_EXERCISE INSTRUCTIONS_
Copy the lines below exactly. Start at the first and finish with the line containing "Uutiset (505, 287)".

(Pixel coordinate grounding data)

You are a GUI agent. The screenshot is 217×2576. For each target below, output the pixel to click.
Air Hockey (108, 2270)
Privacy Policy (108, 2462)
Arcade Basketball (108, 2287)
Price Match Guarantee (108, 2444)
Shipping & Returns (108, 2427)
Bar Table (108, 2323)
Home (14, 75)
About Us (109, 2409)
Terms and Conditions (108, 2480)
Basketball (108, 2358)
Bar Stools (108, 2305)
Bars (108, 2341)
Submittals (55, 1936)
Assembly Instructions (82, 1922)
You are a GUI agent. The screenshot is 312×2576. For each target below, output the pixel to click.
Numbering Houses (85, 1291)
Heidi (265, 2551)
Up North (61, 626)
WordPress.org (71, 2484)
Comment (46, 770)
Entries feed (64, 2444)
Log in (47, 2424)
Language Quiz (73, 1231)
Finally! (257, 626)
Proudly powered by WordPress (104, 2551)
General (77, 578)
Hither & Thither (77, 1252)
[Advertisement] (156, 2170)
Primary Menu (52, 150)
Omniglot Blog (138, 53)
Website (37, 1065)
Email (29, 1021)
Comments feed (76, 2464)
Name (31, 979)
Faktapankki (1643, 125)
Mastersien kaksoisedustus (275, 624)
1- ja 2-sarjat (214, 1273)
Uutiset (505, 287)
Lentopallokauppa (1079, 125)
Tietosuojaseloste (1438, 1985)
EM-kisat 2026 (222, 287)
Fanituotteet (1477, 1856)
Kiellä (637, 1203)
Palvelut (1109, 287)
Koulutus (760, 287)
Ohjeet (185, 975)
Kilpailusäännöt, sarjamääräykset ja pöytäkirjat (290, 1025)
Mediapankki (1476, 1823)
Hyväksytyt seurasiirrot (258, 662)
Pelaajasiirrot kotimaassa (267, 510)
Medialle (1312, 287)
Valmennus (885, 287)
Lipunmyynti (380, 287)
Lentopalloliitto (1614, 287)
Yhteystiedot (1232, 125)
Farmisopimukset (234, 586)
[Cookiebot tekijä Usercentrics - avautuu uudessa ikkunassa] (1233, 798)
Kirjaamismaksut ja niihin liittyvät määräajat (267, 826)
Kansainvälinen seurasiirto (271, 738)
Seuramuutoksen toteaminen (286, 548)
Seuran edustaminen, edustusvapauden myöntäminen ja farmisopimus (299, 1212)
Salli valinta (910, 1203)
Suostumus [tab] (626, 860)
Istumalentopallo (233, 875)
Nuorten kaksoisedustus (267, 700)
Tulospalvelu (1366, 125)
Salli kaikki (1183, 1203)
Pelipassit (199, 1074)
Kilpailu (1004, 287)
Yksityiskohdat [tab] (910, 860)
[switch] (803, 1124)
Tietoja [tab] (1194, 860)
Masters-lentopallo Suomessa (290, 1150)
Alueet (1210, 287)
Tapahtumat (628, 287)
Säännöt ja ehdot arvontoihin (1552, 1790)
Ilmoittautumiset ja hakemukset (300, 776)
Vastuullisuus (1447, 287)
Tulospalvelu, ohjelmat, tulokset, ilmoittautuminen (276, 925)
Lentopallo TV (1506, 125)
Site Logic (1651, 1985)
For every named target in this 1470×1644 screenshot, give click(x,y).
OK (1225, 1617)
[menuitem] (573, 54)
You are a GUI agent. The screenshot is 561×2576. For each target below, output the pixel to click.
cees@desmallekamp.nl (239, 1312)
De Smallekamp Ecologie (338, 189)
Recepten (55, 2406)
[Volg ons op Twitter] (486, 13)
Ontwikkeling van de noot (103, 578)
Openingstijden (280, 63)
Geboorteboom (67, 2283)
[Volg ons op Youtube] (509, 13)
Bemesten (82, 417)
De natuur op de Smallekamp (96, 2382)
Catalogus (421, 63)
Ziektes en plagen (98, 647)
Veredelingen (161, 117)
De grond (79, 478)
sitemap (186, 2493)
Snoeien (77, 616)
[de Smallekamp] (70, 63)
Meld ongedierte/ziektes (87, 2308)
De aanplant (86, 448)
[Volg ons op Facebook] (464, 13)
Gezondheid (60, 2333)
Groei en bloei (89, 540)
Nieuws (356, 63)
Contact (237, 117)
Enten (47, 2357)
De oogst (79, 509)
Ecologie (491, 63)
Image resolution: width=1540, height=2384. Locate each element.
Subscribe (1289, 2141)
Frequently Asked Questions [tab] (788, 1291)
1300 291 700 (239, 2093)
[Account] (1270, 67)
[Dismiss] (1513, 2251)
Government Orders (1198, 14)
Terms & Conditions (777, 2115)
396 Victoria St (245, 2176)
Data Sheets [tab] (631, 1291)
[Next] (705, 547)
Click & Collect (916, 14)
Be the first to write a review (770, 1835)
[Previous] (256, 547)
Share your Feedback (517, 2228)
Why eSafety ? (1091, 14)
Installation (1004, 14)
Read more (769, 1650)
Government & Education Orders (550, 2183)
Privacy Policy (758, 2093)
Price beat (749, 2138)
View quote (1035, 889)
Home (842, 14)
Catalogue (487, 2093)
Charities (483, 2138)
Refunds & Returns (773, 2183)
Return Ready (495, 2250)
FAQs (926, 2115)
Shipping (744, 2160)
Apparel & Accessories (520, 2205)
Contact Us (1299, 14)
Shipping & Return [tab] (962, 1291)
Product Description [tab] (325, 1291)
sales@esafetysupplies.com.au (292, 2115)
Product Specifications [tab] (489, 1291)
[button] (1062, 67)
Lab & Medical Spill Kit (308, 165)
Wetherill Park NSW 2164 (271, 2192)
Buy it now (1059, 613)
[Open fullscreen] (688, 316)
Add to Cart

_TASK SOLUTION_
You are a GUI agent. The screenshot is 217×2576. For each target below, output the pixel to click.
Air Hockey (108, 2270)
Privacy Policy (108, 2462)
Arcade Basketball (108, 2287)
Price Match Guarantee (108, 2444)
Shipping & Returns (108, 2427)
Bar Table (108, 2323)
Home (14, 75)
About Us (109, 2409)
Terms and Conditions (108, 2480)
Basketball (108, 2358)
Bar Stools (108, 2305)
Bars (108, 2341)
Submittals (55, 1936)
Assembly Instructions (82, 1922)
You are a GUI agent. The screenshot is 312×2576. For each target below, output the pixel to click.
Numbering Houses (85, 1291)
Heidi (265, 2551)
Up North (61, 626)
WordPress.org (71, 2484)
Comment (46, 770)
Entries feed (64, 2444)
Log in (47, 2424)
Language Quiz (73, 1231)
Finally! (257, 626)
Proudly powered by WordPress (104, 2551)
General (77, 578)
Hither & Thither (77, 1252)
[Advertisement] (156, 2170)
Primary Menu (52, 150)
Omniglot Blog (138, 53)
Website (37, 1065)
Email (29, 1021)
Comments feed (76, 2464)
Name (31, 979)
Faktapankki (1643, 125)
Mastersien kaksoisedustus (275, 624)
1- ja 2-sarjat (214, 1273)
Uutiset (505, 287)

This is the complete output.